Step 3 of the pipeline

Preference learning infers, for each user and based on their data, a model of the user's preferences. This corresponds to the idea of "algorithmic representatives", which will participate in the digital democracy to remedy users' lack of activity and reactivity.

PreferenceLearning

Bases: ABC

__call__ 

__call__(
    judgments: Judgments,
    users: DataFrame,
    entities: DataFrame,
    initialization: Optional[
        dict[int, ScoringModel]
    ] = None,
    new_judgments: Optional[Judgments] = None,
) -> dict[int, ScoringModel]

Learns a scoring model, given user judgments of entities

Parameters:

Name Type Description Default
judgments Judgments

May contain different forms of judgments, but most likely will contain "comparisons" and/or "assessments"

 required
entities DataFrame
  • entity_id: int, index
  • May contain others, such as vector representation
 required
initialization Optional[dict[int, ScoringModel]]

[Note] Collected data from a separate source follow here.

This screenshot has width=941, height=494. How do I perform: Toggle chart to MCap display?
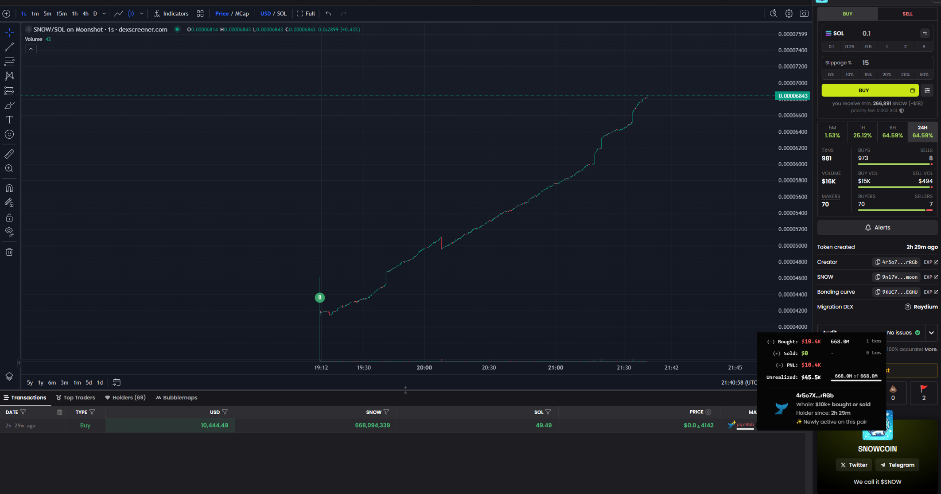click(x=242, y=14)
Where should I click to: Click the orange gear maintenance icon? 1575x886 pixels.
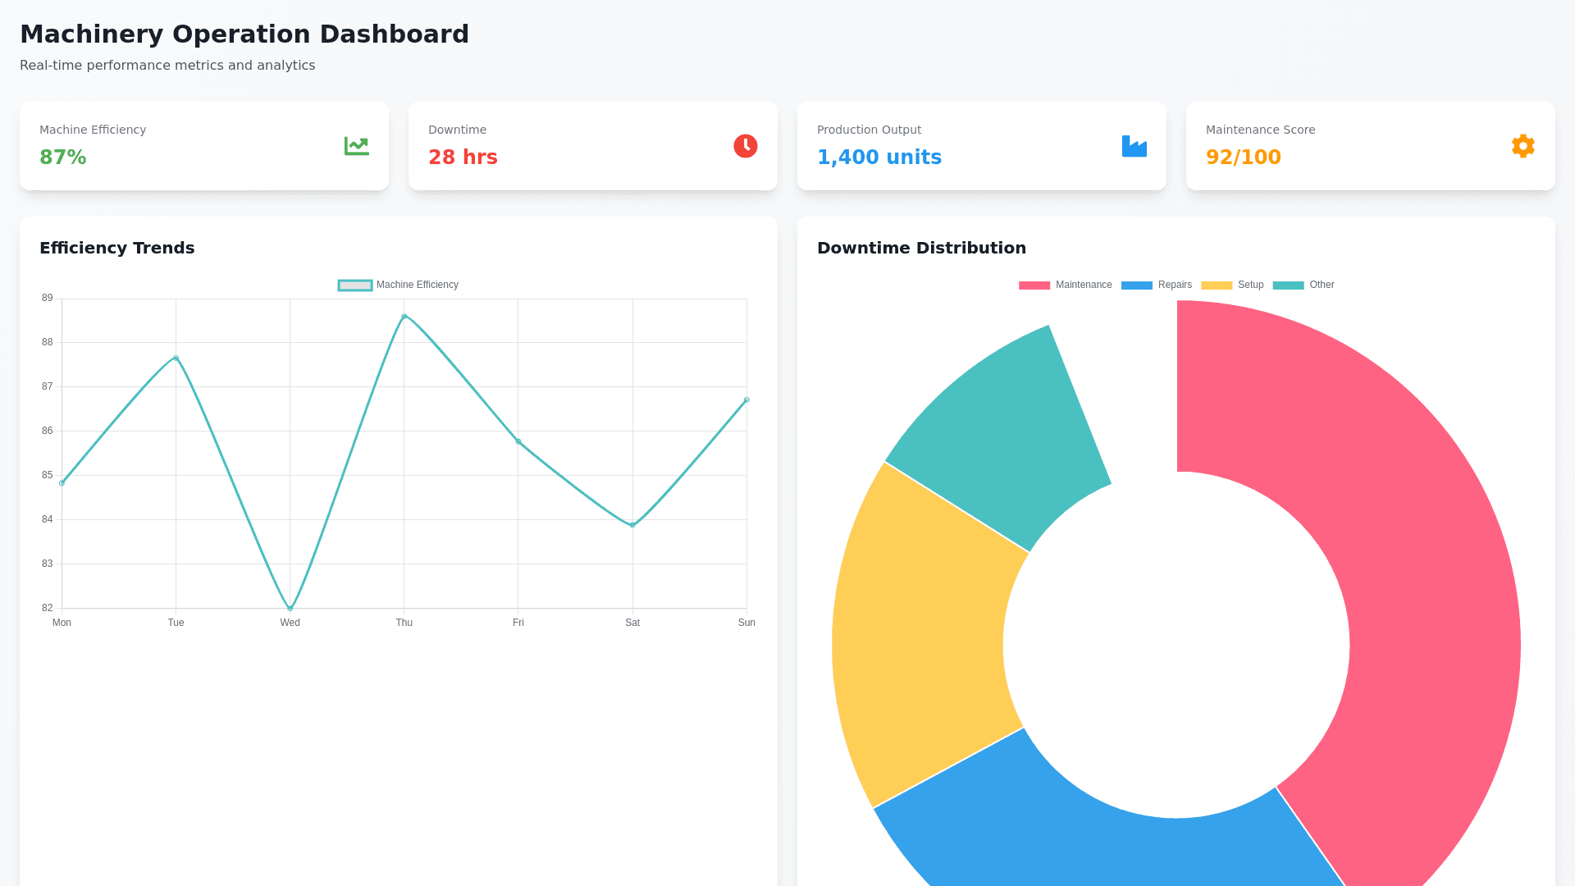click(1523, 146)

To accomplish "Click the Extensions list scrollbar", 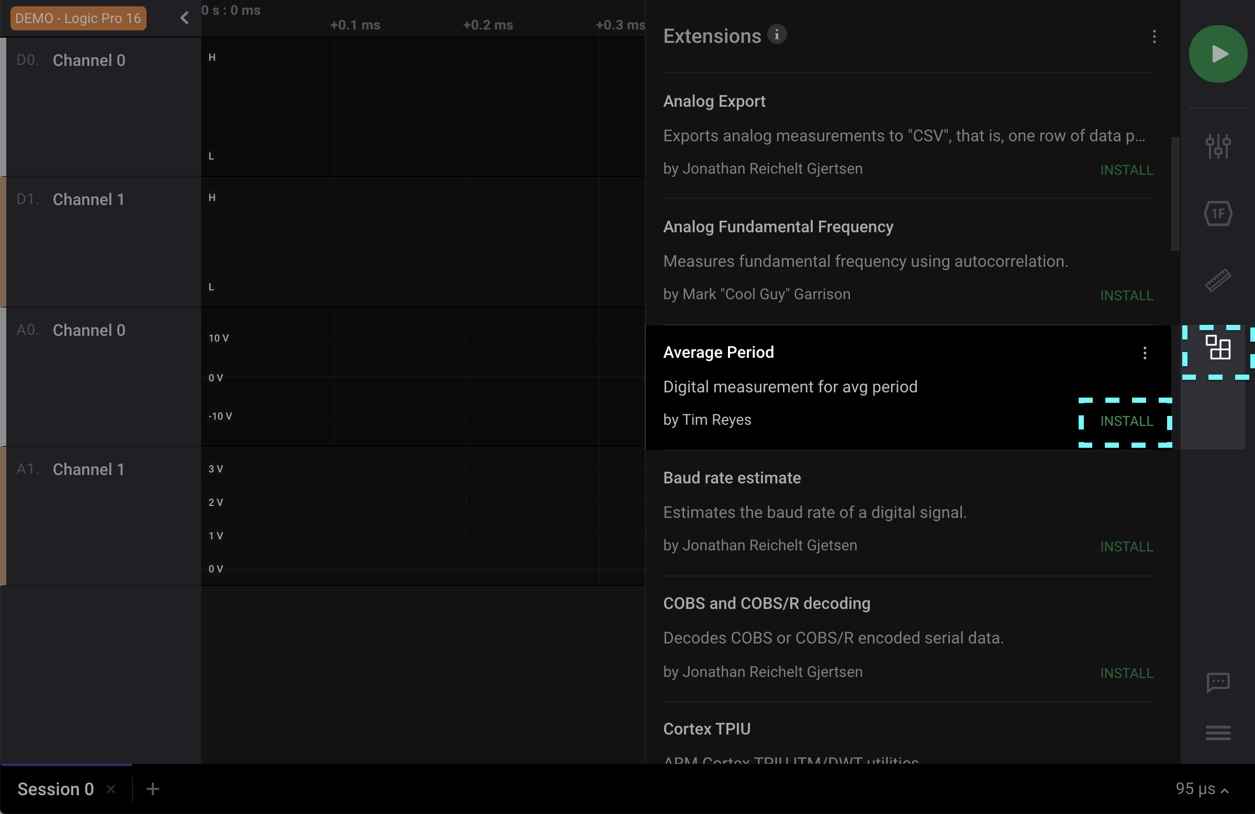I will coord(1175,194).
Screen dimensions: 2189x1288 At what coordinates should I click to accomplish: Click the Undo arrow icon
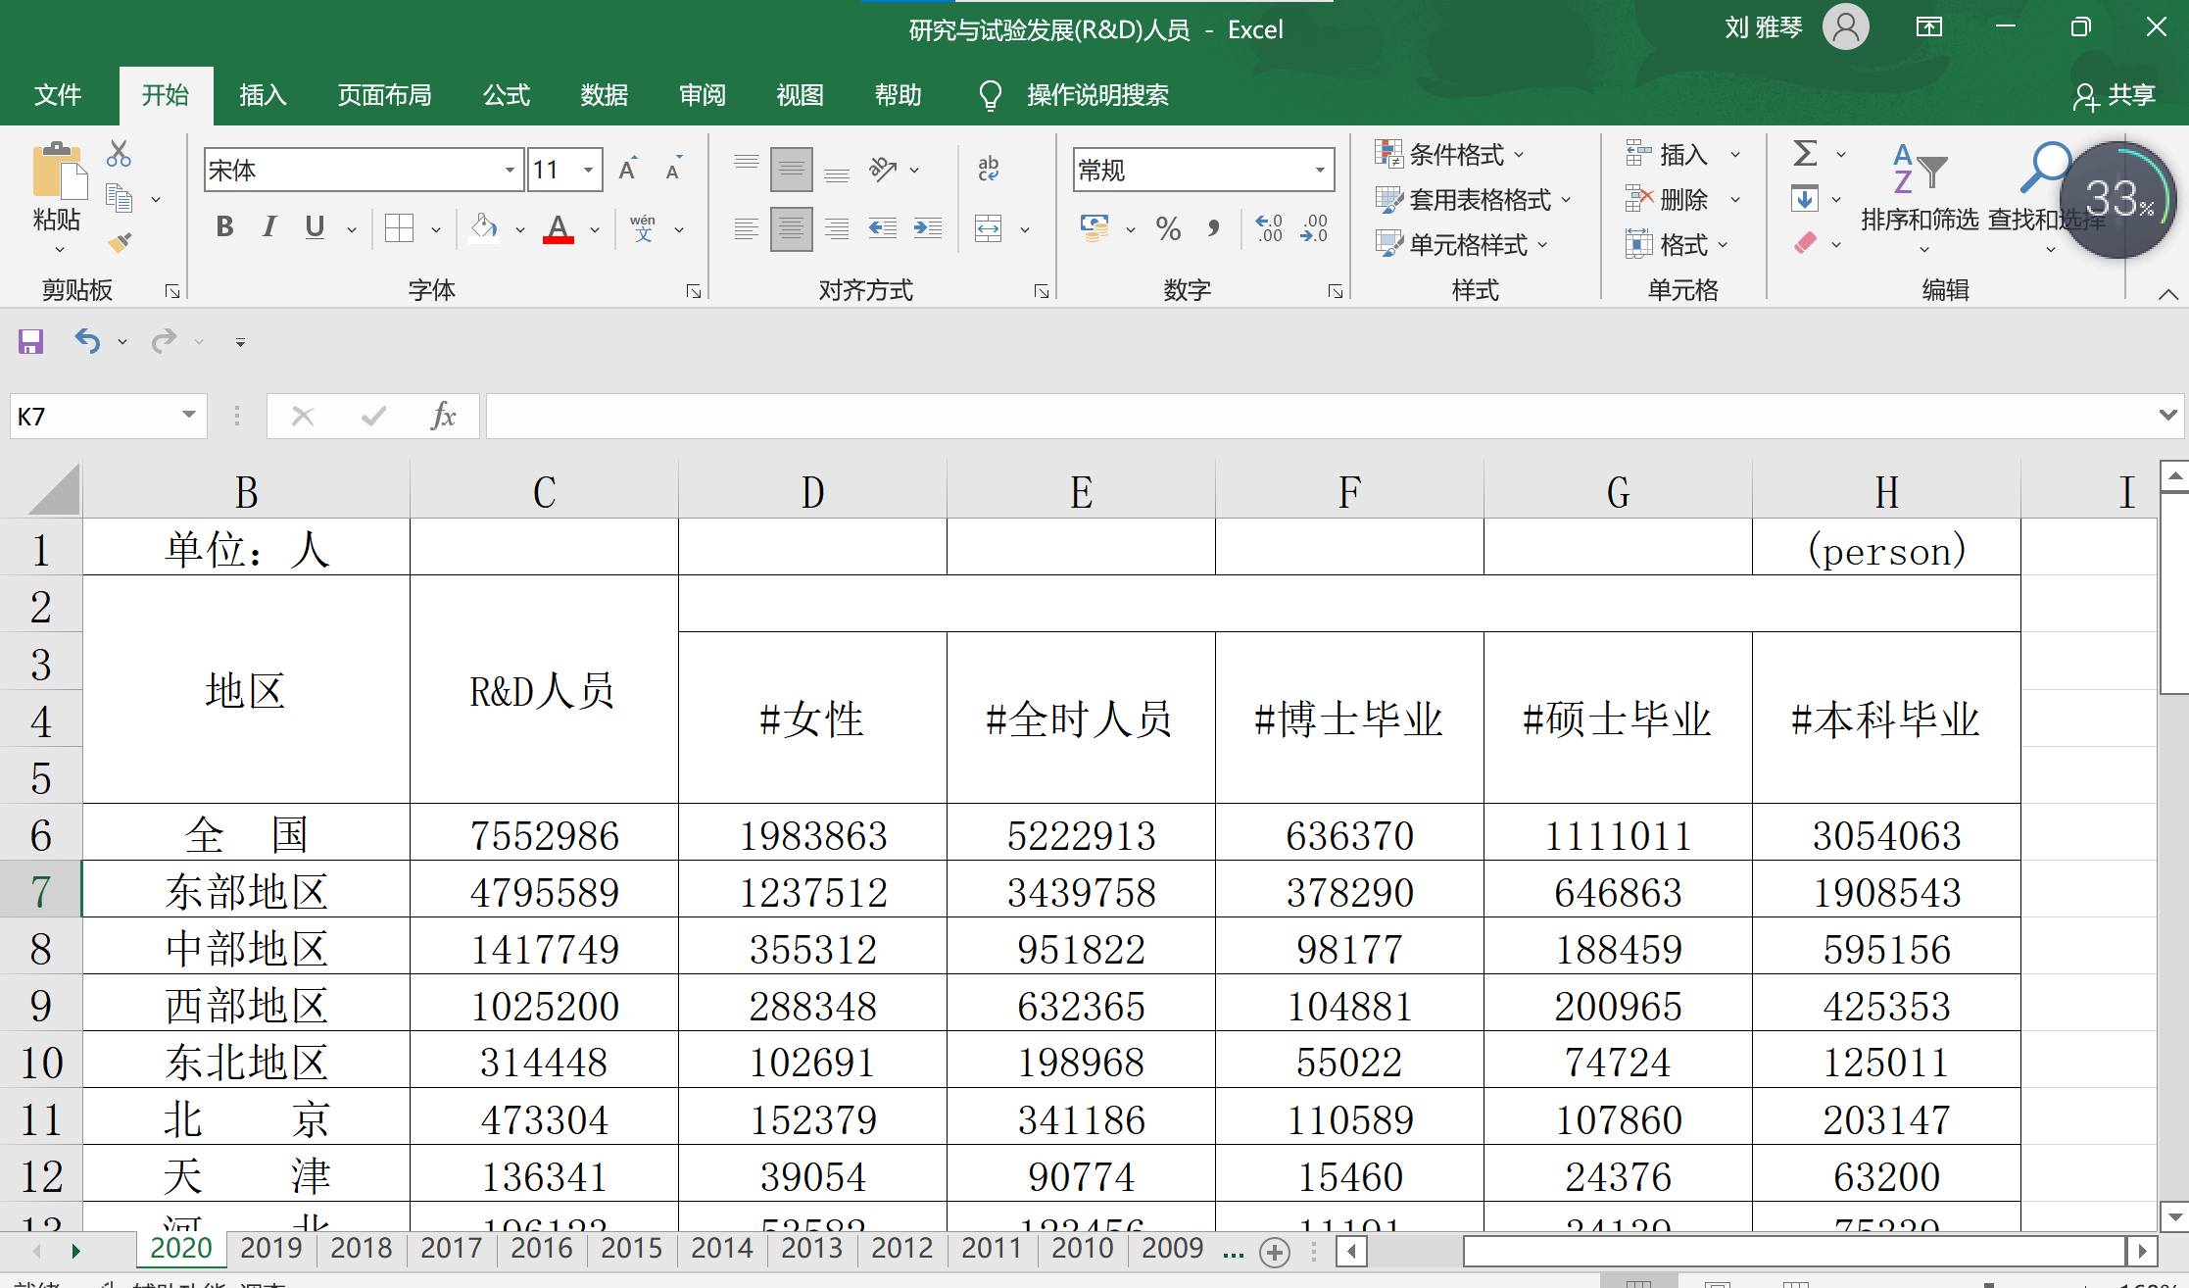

Starting models, added to facilitate optimization It is not supposed to affect the output of the training

 None
new_judgments Optional[Judgments]

New judgments This allows to prioritize coordinate descent, starting with newly evaluated entities

 None

Returns:

Name Type Description
user_models dict[int, ScoringModel]

user_models[user] is the learned scoring model for user

user_learn 

user_learn(
    user_judgments: dict[str, DataFrame],
    entities: DataFrame,
    initialization: Optional[ScoringModel] = None,
    new_judgments: Optional[dict[str, DataFrame]] = None,
) -> ScoringModel

Learns a scoring model, given user judgments of entities

Parameters:

Name Type Description Default
user_judgments dict[str, DataFrame]

May contain different forms of judgments, but most likely will contain "comparisons" and/or "assessments"

 required
entities DataFrame
  • entity_id: int, index
  • May contain others, such as vector representation
 required
initialization Optional[ScoringModel]

Starting model, added to facilitate optimization It is not supposed to affect the output of the training

 None
new_judgments Optional[dict[str, DataFrame]]

New judgments This allows to prioritize coordinate descent, starting with newly evaluated entities

 None

Returns:

Name Type Description
model ScoringModel

UniformGBT 

UniformGBT(
    prior_std_dev: float = 7.0,
    convergence_error: float = 1e-05,
    cumulant_generating_function_error: float = 1e-05,
    high_likelihood_range_threshold: float = 1.0,
)

Bases: GeneralizedBradleyTerry

Parameters (TODO)

LBFGSUniformGBT 

LBFGSUniformGBT(
    prior_std_dev: float = 7,
    convergence_error: float = 1e-05,
    cumulant_generating_function_error: float = 1e-05,
    max_iter: int = 100,
    high_likelihood_range_threshold: float = 1.0,
)

Bases: LBFGSGeneralizedBradleyTerry

Parameters (TODO)

cumulant_generating_function 

cumulant_generating_function(score_diff: Tensor) -> Tensor

For.

Parameters:

Name Type Description Default
score_diff Tensor

Score difference

 required

Returns:

Name Type Description
out float